EXERCISE REQUIREMENTS:
Make an exact copy of every entry below, with the pictures left out.

Records drawn from a dataset:

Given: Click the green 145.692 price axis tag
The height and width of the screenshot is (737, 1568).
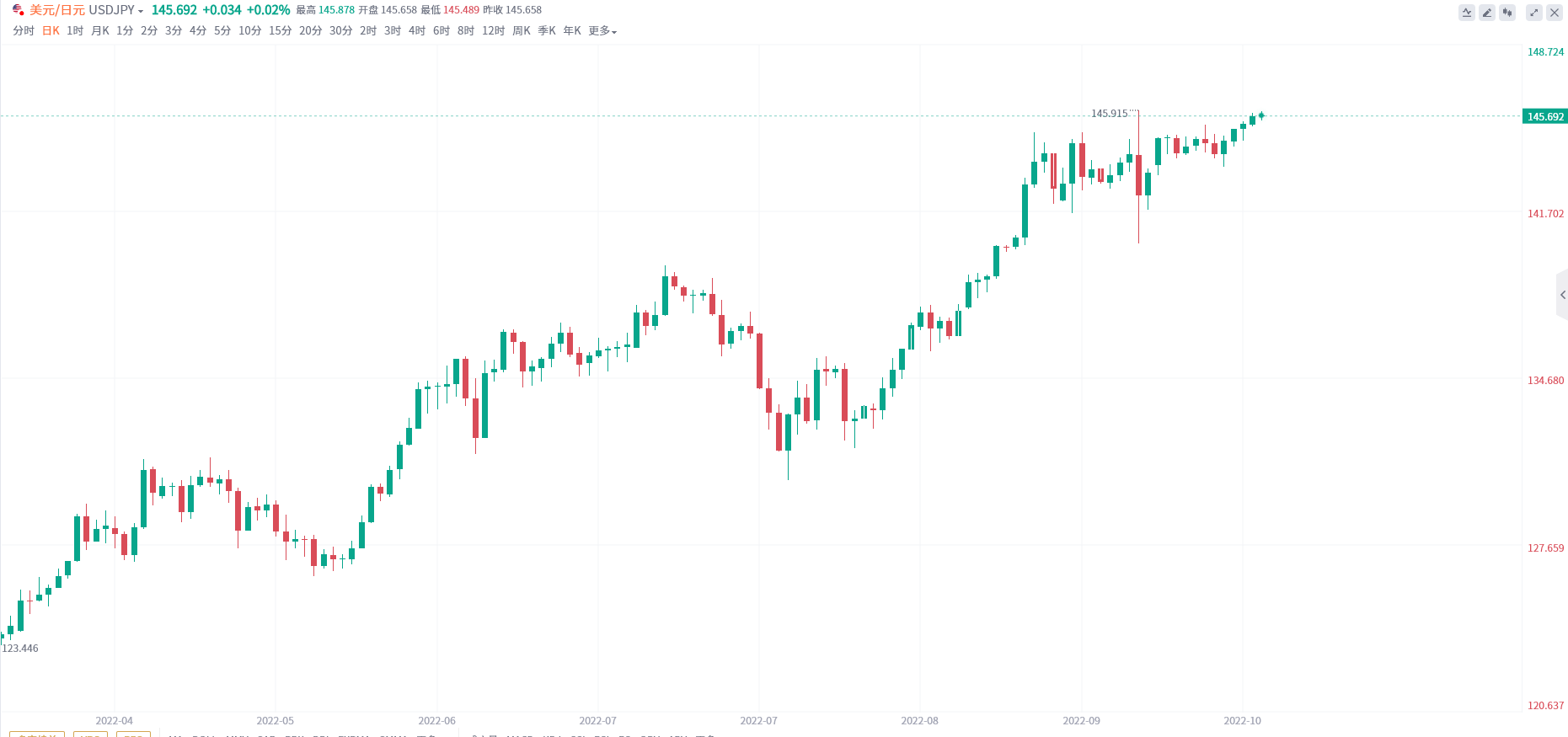Looking at the screenshot, I should tap(1545, 117).
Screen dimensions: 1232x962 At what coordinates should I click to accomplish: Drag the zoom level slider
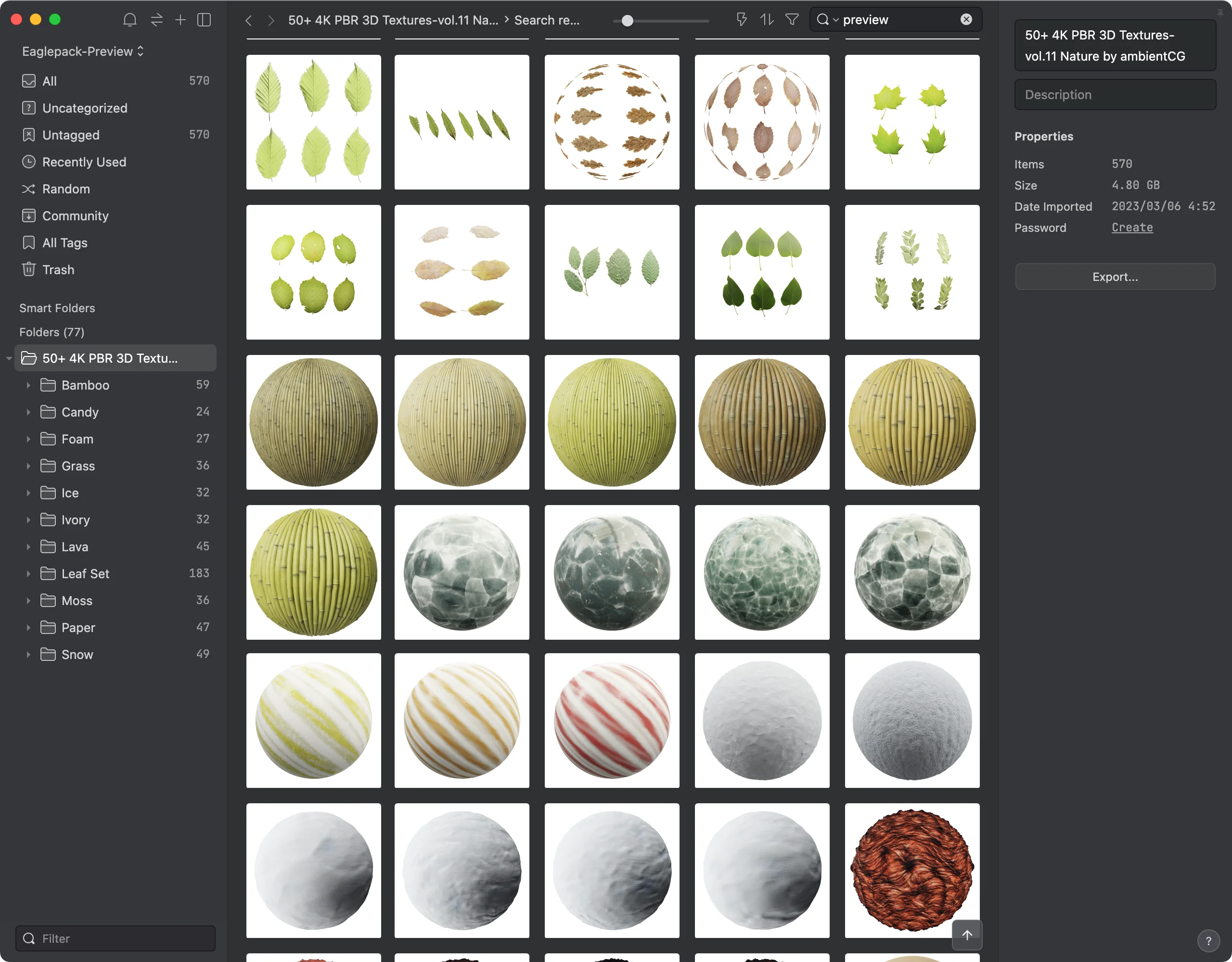coord(624,20)
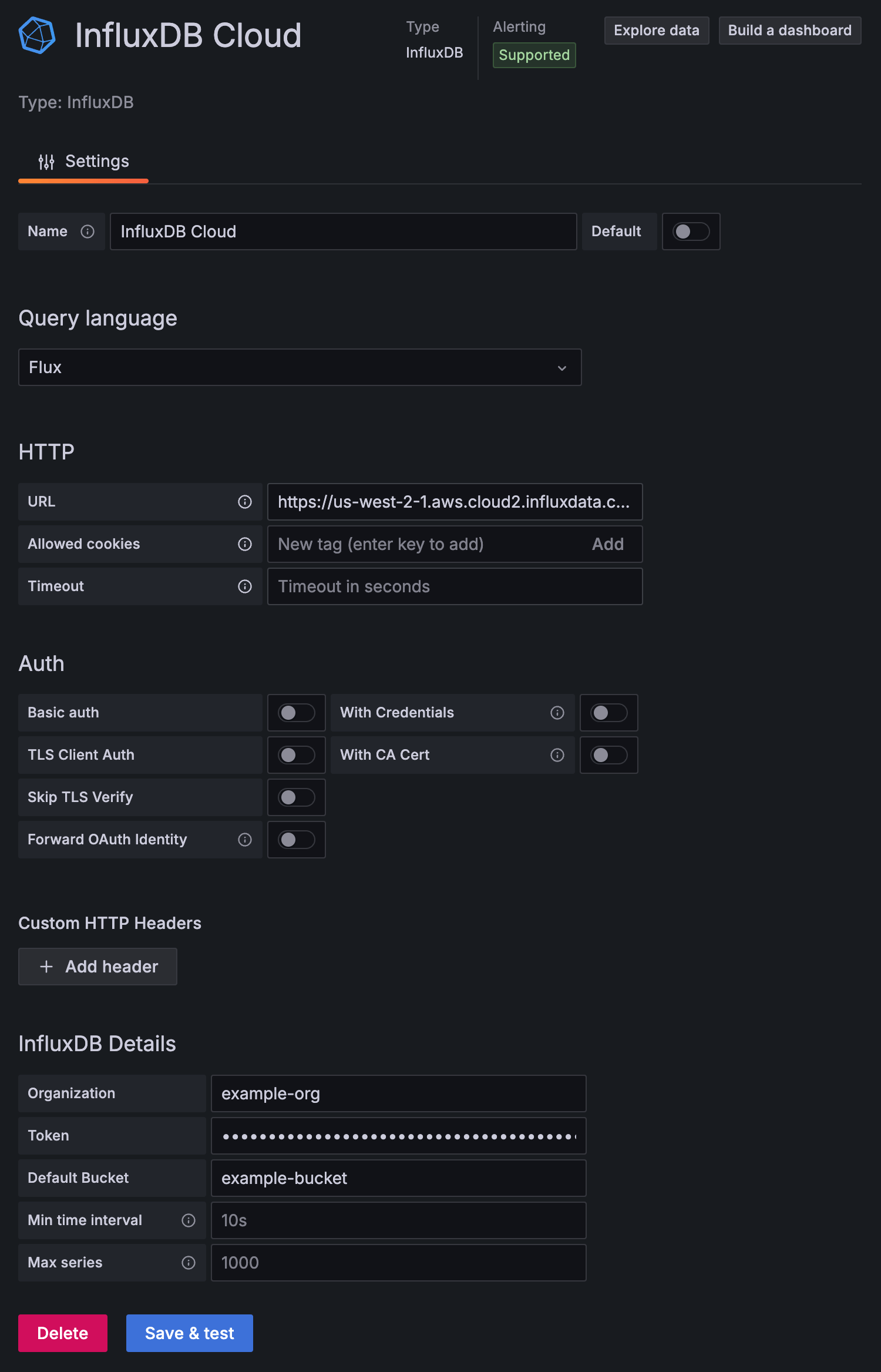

SOLUTION TO THIS TASK:
Given: Click the green 145.692 price axis tag
The height and width of the screenshot is (737, 1568).
Looking at the screenshot, I should tap(1545, 117).
Screen dimensions: 1232x962 At what coordinates should I click to accomplish: Drag the zoom level slider
coord(624,20)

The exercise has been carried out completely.